The direct healthcare costs attributed to hypertension in COVID-19 admissions were estimated to be approximately US$2.7 million. The total costs of admissions attributed to obesity were estimated to be approximately US$1.2 million. The cost attributable to diabetes was estimated to be approximately US$1.7 million across the public sector wards.
COVID-19 patients with an additional diagnosis of hypertension, obesity and diabetes have shown to exert a heavy financial burden on South Africa's healthcare system. The study emphasizes the importance of investing in the prevention of non-communicable diseases (NCDs) as a key component of future pandemic planning and response strategies. Preventing underlying conditions such as NCDs can decrease costs and mortality, and help populations better withstand future pandemics.
冠状病毒病(COVID-19)大流行凸显了全球许多国家存在的不平等现象。获得医疗服务以及由于COVID-19病例数增加而产生的服务成本是各国不得不应对的一些问题。患有高血压、肥胖症和糖尿病等既往疾病的人群首当其冲地承受了COVID-19危机的冲击。

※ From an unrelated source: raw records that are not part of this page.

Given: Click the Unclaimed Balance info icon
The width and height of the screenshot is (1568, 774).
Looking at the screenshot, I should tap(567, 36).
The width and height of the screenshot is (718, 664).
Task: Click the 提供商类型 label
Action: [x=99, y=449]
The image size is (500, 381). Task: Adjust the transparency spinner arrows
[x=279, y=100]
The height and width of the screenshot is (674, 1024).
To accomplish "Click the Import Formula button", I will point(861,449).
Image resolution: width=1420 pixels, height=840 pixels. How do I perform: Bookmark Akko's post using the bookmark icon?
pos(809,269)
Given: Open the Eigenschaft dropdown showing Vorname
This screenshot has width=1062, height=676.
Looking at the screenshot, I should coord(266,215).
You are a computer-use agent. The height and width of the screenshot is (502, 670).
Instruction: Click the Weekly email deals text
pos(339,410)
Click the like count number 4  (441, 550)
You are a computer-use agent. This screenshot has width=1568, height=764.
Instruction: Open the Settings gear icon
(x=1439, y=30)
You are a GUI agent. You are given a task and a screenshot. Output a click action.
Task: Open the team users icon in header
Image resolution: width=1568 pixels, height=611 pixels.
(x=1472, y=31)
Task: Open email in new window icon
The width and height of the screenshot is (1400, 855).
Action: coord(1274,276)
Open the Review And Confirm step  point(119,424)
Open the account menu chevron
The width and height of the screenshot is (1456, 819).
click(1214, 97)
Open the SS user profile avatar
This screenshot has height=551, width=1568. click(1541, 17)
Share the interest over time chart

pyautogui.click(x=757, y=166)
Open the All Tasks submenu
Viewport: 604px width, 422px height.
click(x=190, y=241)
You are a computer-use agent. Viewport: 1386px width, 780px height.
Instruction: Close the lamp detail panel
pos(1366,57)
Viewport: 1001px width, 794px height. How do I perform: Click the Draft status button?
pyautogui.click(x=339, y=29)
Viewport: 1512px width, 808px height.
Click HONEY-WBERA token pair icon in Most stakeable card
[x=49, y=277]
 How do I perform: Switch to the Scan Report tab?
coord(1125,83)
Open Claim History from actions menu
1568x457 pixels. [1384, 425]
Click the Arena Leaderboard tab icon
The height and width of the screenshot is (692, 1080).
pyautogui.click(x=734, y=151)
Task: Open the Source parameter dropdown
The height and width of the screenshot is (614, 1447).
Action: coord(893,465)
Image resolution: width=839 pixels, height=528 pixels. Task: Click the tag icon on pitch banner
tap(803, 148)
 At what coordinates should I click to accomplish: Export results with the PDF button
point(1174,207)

本研究的目的是估计南非COVID-19患者中肥胖、糖尿病和高血压所致的住院费用。
采用基于患病率的特定疾病疾病成本法来估计COVID-19患者中高血压、肥胖和糖尿病的直接医疗成本。计算人群归因分数,并将其乘以COVID-19的总治疗成本。根据2020年6月至8月期间第一轮(D614G变异株)收集的数据,共纳入78464例住院病例。
COVID-19住院病例中高血压所致的直接医疗费用估计约为270万美元。肥胖所致住院的总成本估计约为120万美元。公共部门病房中糖尿病所致的费用估计约为170万美元。
额外诊断为高血压、肥胖和糖尿病的COVID-19患者已显示出给南非医疗系统带来沉重的经济负担。该研究强调了投资于预防非传染性疾病(NCDs)作为未来大流行规划和应对策略关键组成部分的重要性。预防诸如非传染性疾病等基础疾病可以降低成本和死亡率,并帮助民众更好地抵御未来的大流行。